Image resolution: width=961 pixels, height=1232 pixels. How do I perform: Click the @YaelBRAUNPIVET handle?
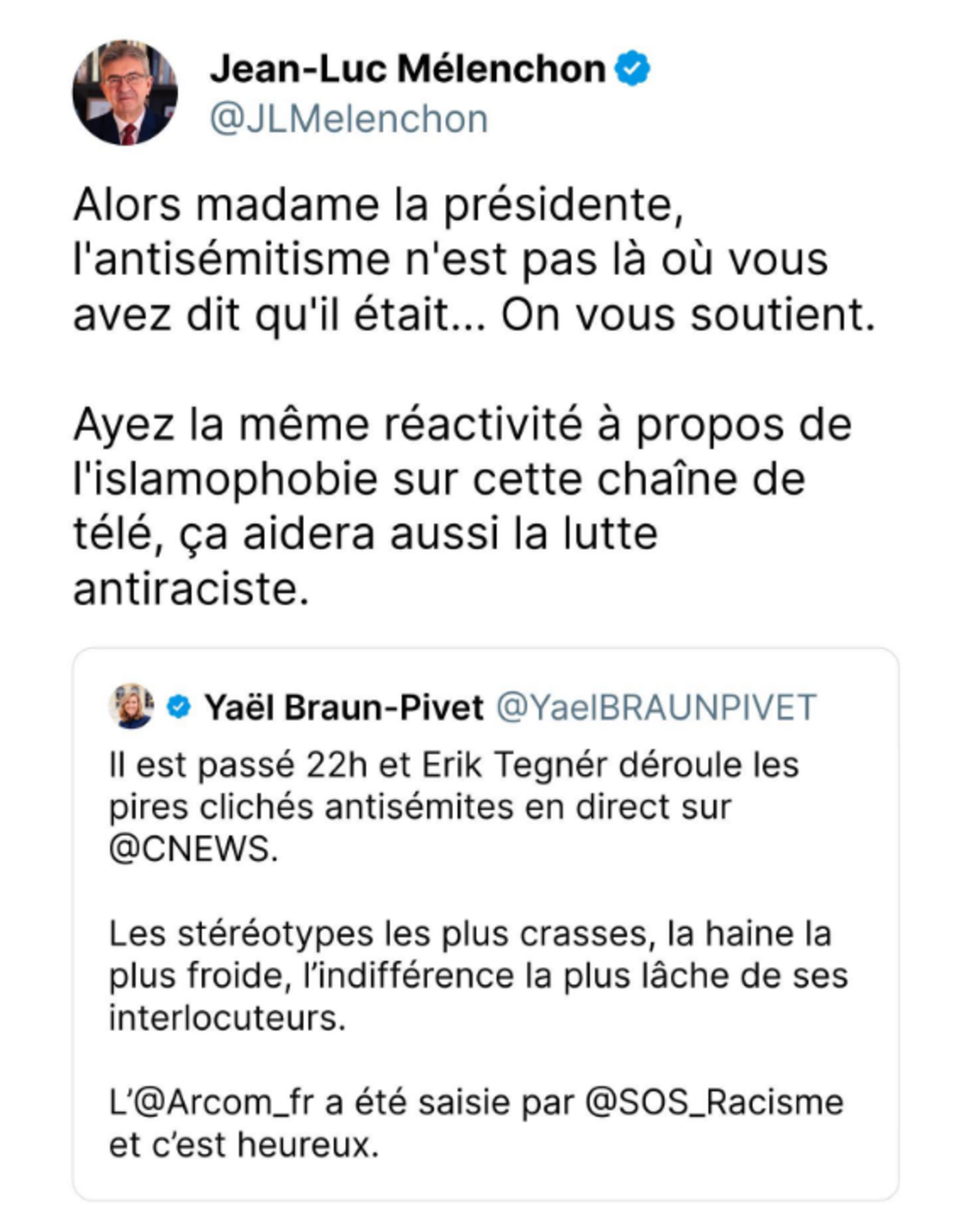656,707
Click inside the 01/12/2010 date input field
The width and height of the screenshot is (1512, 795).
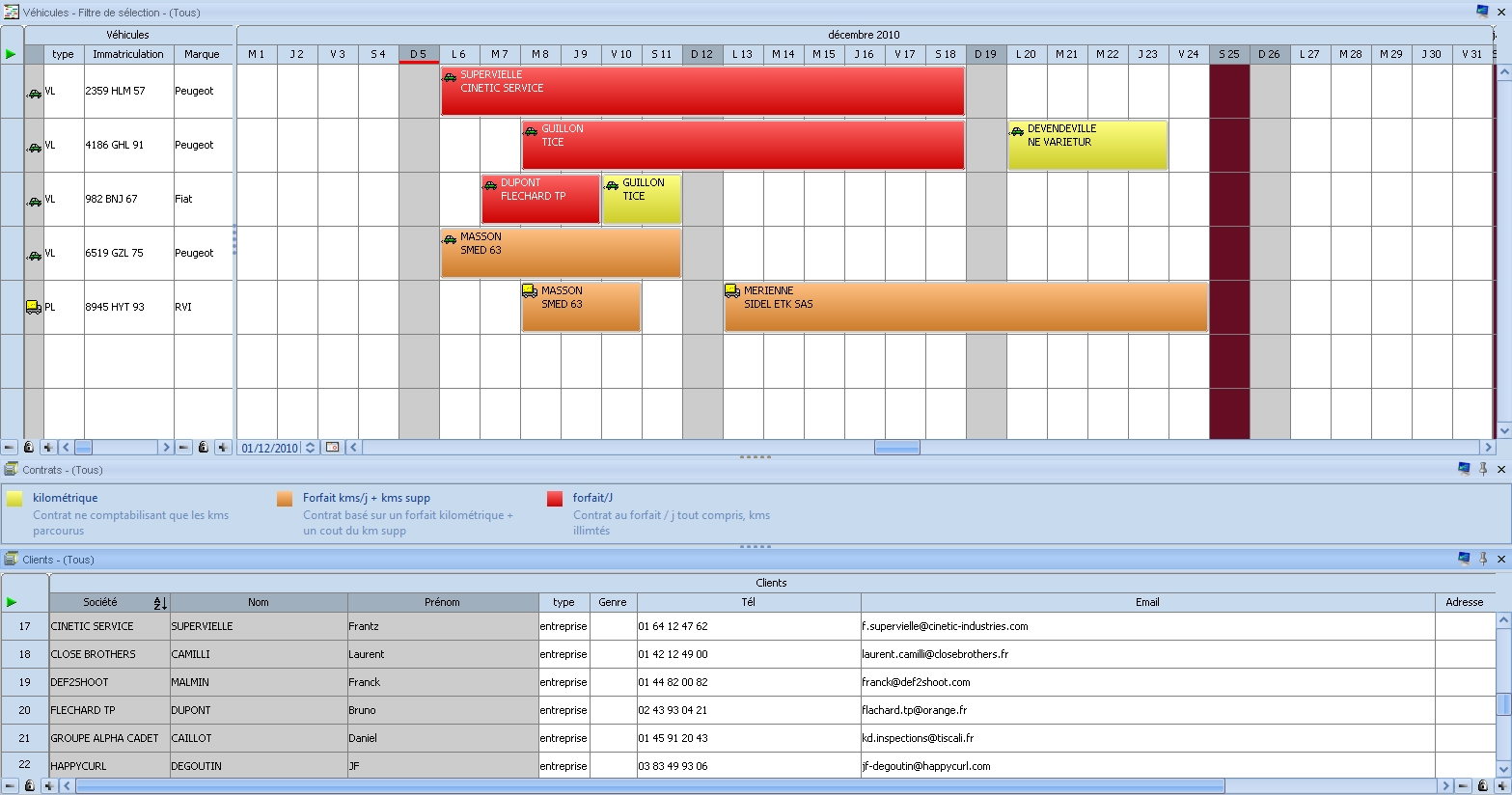(x=270, y=447)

▶ [WHAT THE TASK REQUIRES]
Which lines of the listing contain the string "height"? Gather every such line and copy each one in full.

▶ [PROBLEM SOLUTION]
Image resolution: width=961 pixels, height=1232 pixels. How do I perform: Click the @YaelBRAUNPIVET handle?
The width and height of the screenshot is (1512, 795).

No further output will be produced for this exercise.